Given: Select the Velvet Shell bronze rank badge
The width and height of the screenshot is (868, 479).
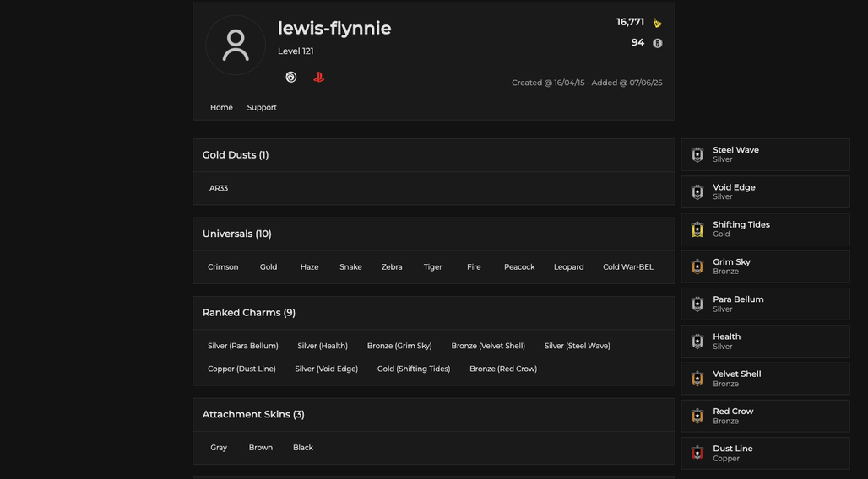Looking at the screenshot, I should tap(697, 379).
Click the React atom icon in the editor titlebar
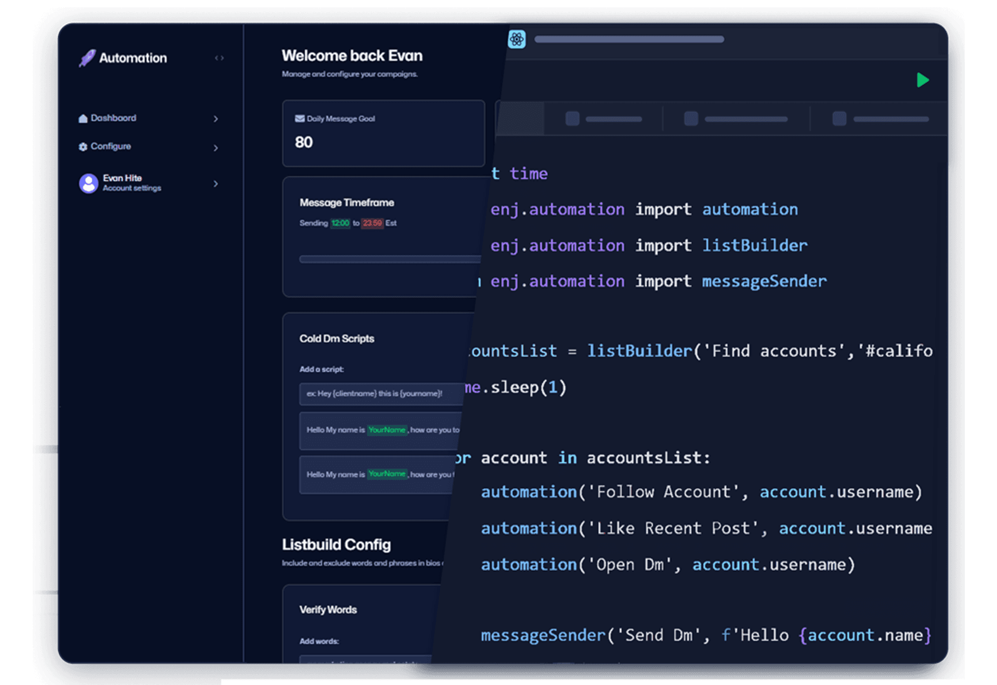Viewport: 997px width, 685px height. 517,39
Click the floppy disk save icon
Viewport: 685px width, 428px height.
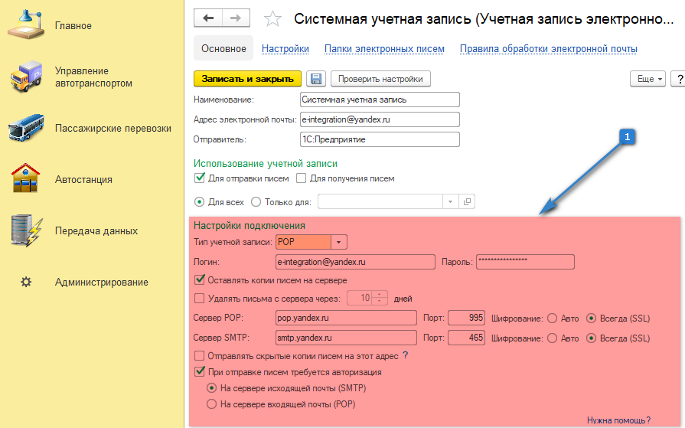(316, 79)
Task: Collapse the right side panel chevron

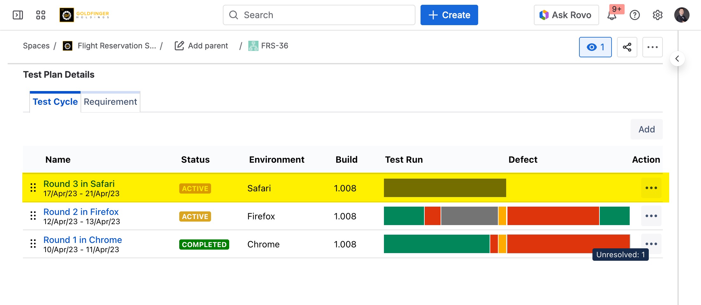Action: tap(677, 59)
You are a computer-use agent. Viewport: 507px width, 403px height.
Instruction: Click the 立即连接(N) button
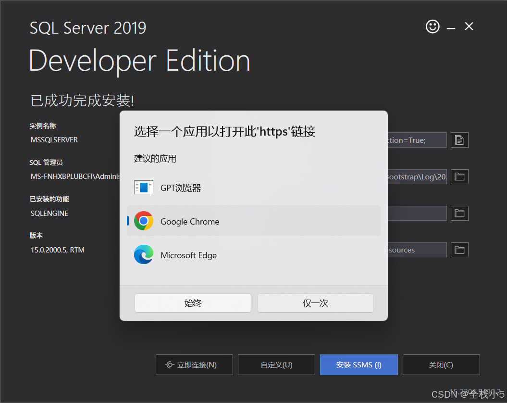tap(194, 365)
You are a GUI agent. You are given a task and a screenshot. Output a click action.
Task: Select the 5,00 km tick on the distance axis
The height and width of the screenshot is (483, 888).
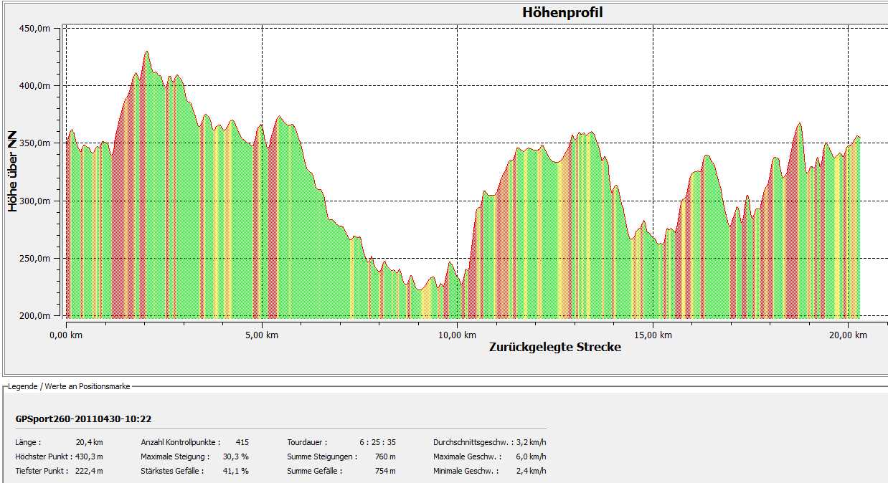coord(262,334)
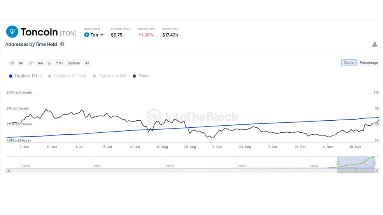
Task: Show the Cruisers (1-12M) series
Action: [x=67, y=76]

◆ ◆ ◆ ◆ ◆ ◆ ◆

## The request
Retype all the lines above exactly, leaving out the pictures.

## Written reply
Given: Select the Velvet Shell bronze rank badge
The width and height of the screenshot is (868, 479).
Looking at the screenshot, I should tap(697, 379).
Click the React atom icon in the editor titlebar
Viewport: 997px width, 685px height. 517,39
Click the floppy disk save icon
Viewport: 685px width, 428px height.
(316, 79)
Task: Collapse the right side panel chevron

Action: tap(677, 59)
You are a computer-use agent. Viewport: 507px width, 403px height.
Instruction: Click the 立即连接(N) button
tap(194, 365)
You are a GUI agent. You are given a task and a screenshot. Output a click action.
Task: Select the 5,00 km tick on the distance axis
The height and width of the screenshot is (483, 888).
coord(262,334)
Task: Show the Cruisers (1-12M) series
Action: [x=67, y=76]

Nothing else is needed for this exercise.